Abbildung in dieser Leseprobe nicht enthalten

Figure 1: Leader transition in two steps and five dimensions – McKinsey & Corporation45

It is important to understand that Consulting is characterized by multiple and steady changes (e.g. responsibilities, practice leads). If leaders understand these five dimensions, they can set-up and drive their leadership-agenda and messaging easily. Robey et al. (2016) puts emphasis on digital transformation and its impact on new leadership, corporate culture and talent through a discussion with Ashwin Nathan (CMO, PepsiCo) and John Palmer (VP, AT&T) and defines a bunch of questions every leader should ask himself, no matter the industry46:

- How is the pace of change redefining the qualities of a good leader?
- Is the current management team prepared for these shifting dynamics?
- Will the current organizational structure support a digital strategy?
- How does the current organizational culture need to change to encourage learning and innovation?
- Does the board have an understanding of opportunities and threats digital presents?

These questions are in a larger sense, not specifically aligned to the sole topic of leadership, but are the basis of what we have learned from the dynamics in the new organization (chapter 2.1.1) and work 4.0 (chapter 2.1.2). According to Robey, leaders must be prepared for continuous exploration of digital trends and reassessment of talent strategies, attraction and retention47. With their power to influence culture and talent (especially important within Consulting as people are the sole key asset), they are critical for helping the corporation in this new era. Feser (2015) discussed whether leadership is timeless or needs to be adapted to changing times48: The ability to lead is strongly linked to personality and character as several studies suggest that open-minded people tend to be stronger leaders, plus research suggests that leaders who are self-aware are up to four times more effective in managing change, which becomes a fundamental skill in the 21st century. In addition, Kienbaum stresses the importance of willingness to change and learn for leaders49.

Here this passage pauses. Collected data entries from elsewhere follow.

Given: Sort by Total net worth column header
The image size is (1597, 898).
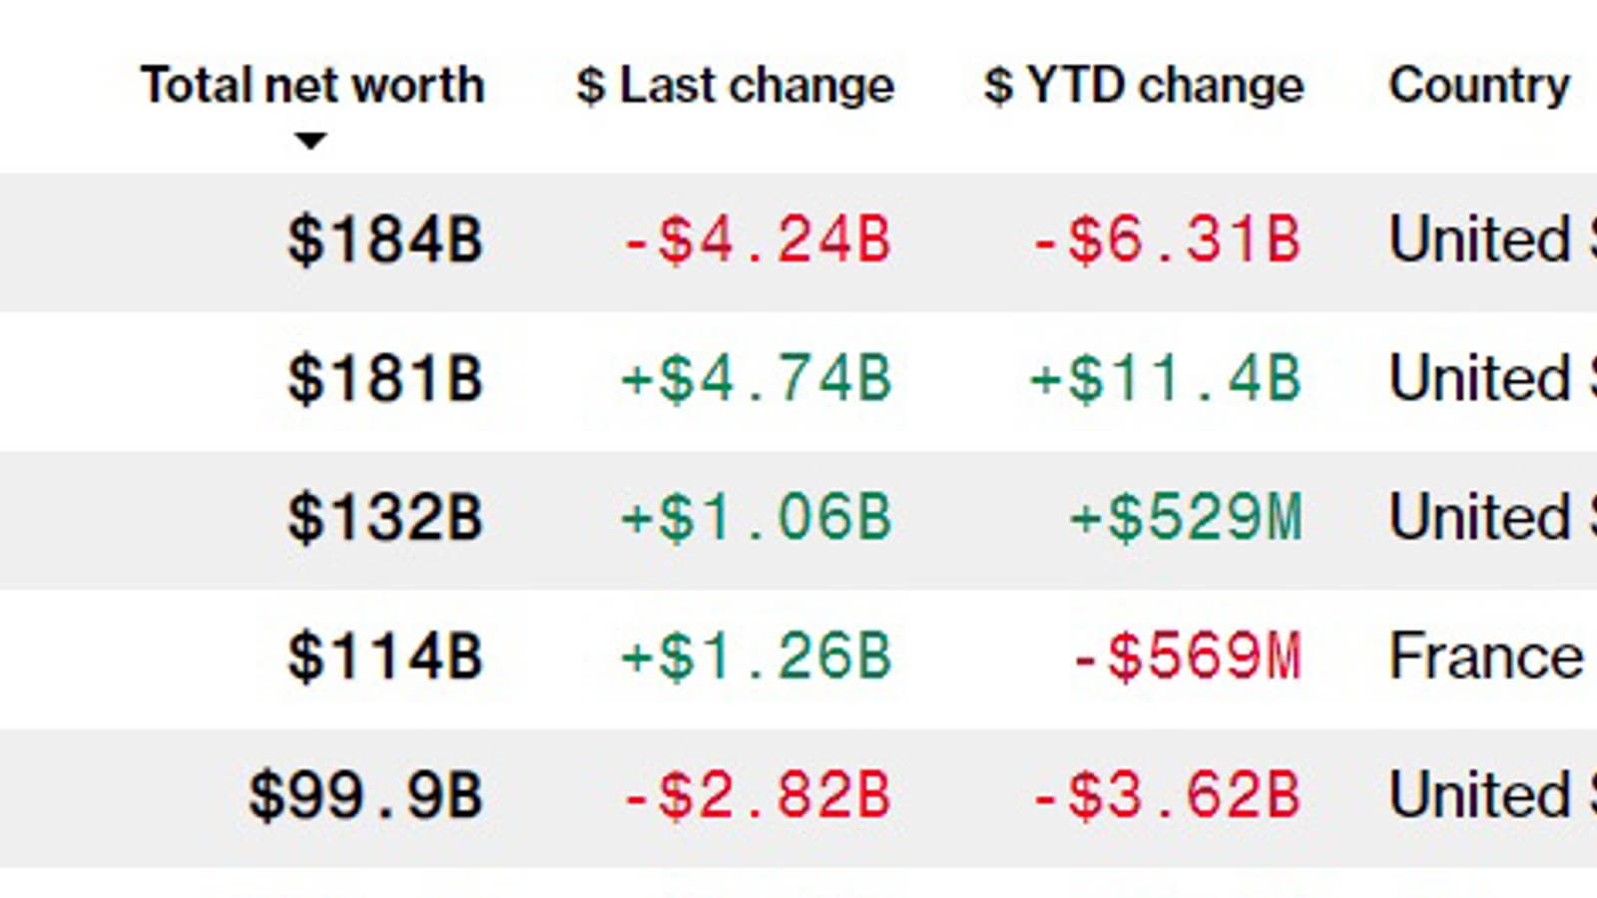Looking at the screenshot, I should point(312,86).
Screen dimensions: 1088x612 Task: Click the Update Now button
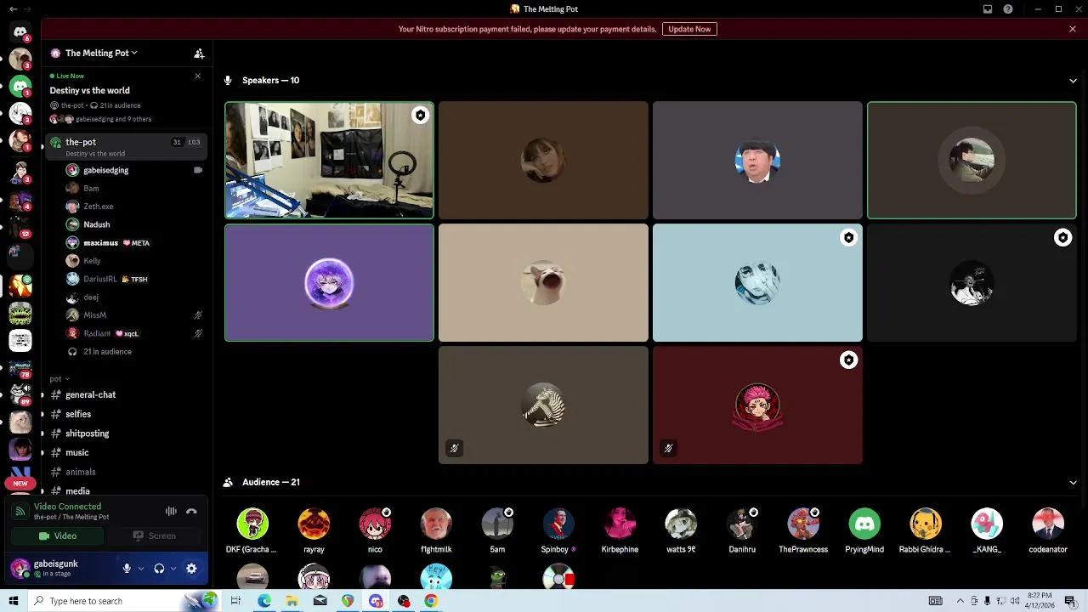(689, 29)
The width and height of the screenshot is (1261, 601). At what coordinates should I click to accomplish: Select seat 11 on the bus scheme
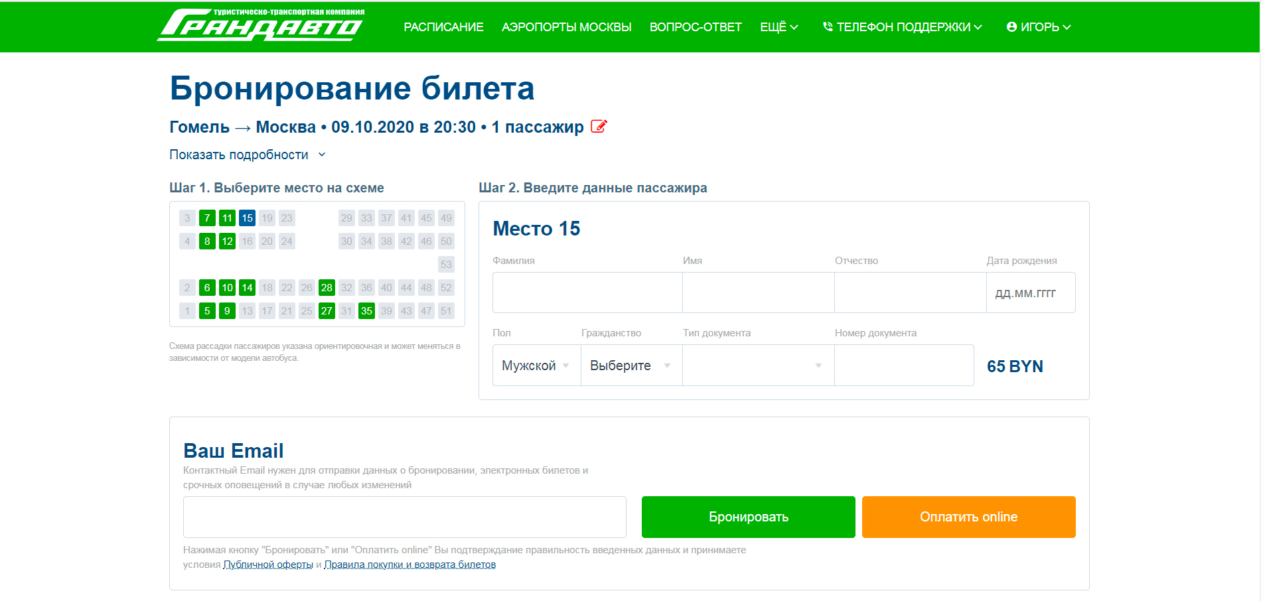227,218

Thakkar et al. (2018) also deal with the increasing complexity and the future of leadership. They argue that leadership is not about an individual at the top of a pyramid anymore but a collectivized spread across a wide base of topics50. Unlike the past, when leadership meant exclusive elites, mostly men, who controlled knowledge and information, we can now access (e.g. internet) information on our own and have a total different perspective and expectation on leaders51. The traditional evolution of leadership being transformational – trust-based – to transactional – performance based – to customer centric – satisfaction based to people centric – delight based – is now at the stage of incorporating all these elements to the exponential growth of technology52. At the end of the day, leadership will be about character, morals, trust, communication, vision, values and passion and the key is to understand the ever-changing environment and its impact on the workforce, while adapting leadership style to aim at motivating, inspiring and gaining productivity from the organization.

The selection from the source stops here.